Recorded data:
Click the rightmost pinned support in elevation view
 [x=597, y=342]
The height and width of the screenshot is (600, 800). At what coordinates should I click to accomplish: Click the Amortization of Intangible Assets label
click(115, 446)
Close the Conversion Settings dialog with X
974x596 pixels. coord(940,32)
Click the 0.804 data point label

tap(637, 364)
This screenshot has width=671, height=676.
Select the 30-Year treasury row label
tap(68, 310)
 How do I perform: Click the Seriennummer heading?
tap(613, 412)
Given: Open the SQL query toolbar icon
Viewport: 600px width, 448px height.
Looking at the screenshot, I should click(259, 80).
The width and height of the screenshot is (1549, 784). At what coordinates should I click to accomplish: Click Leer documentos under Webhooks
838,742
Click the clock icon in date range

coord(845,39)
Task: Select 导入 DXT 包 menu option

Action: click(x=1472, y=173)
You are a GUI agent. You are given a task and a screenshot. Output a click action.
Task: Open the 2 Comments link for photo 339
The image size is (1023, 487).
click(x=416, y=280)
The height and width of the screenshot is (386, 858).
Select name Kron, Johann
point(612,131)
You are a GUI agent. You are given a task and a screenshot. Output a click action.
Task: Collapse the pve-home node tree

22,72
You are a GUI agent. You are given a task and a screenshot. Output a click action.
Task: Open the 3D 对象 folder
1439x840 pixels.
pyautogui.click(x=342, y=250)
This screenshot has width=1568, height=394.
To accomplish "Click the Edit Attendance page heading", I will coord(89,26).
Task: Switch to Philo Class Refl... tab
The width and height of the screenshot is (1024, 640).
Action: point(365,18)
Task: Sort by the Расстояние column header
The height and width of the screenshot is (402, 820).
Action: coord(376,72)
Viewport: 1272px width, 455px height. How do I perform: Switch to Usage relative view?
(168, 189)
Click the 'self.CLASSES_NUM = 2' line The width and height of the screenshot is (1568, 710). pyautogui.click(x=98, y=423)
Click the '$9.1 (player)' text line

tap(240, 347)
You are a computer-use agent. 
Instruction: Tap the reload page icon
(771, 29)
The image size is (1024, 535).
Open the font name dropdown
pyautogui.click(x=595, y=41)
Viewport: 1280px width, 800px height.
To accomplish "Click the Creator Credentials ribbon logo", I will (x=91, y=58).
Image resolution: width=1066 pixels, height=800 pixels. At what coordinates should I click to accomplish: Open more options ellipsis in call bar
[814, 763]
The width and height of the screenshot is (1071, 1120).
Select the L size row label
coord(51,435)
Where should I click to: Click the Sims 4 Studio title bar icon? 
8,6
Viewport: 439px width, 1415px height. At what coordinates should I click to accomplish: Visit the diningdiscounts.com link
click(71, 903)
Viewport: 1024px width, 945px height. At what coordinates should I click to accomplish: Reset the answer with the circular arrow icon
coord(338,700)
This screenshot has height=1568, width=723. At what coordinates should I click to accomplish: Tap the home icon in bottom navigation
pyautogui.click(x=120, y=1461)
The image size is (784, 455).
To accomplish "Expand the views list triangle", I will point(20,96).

**WHAT THE TASK ASKS:** Only the last part of the records is wanted. Repeat it exactly, beginning at the line containing "Image resolution: width=1066" and ending at the final line.

**ANSWER:**
Image resolution: width=1066 pixels, height=800 pixels. At what coordinates should I click to accomplish: Open more options ellipsis in call bar
[814, 763]
The width and height of the screenshot is (1071, 1120).
Select the L size row label
coord(51,435)
Where should I click to: Click the Sims 4 Studio title bar icon? 
8,6
Viewport: 439px width, 1415px height. At what coordinates should I click to accomplish: Visit the diningdiscounts.com link
click(71, 903)
Viewport: 1024px width, 945px height. At what coordinates should I click to accomplish: Reset the answer with the circular arrow icon
coord(338,700)
This screenshot has height=1568, width=723. At what coordinates should I click to accomplish: Tap the home icon in bottom navigation
pyautogui.click(x=120, y=1461)
The image size is (784, 455).
To accomplish "Expand the views list triangle", I will point(20,96).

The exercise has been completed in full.